[begin Records supplied]

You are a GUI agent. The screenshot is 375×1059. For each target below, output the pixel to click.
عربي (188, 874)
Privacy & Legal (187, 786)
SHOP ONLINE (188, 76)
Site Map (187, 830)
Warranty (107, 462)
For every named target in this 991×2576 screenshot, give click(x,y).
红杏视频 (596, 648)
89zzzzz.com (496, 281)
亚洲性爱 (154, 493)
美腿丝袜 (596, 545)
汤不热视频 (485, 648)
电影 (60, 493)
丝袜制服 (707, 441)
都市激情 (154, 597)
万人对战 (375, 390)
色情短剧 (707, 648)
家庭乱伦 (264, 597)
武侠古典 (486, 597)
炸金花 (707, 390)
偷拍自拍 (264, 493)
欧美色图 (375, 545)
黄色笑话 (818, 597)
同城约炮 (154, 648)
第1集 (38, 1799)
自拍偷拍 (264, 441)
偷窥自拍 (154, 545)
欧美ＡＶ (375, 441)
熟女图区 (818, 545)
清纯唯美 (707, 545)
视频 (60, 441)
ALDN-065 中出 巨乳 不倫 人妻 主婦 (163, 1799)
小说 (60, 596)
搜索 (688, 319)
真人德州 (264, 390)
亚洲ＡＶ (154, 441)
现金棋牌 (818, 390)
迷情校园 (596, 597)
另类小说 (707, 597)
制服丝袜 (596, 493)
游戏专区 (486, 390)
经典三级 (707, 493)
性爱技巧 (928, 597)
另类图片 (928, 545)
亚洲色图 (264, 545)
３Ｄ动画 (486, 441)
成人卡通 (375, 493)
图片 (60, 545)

[end Records supplied]

_Problem to work on_:
Pull out every line in the items above that contains the string "click". Case counts.

_Solution to the problem_:
You are a GUI agent. The screenshot is 375×1059. For each target below, output the pixel to click.
For every named target in this 991×2576 screenshot, give click(x,y).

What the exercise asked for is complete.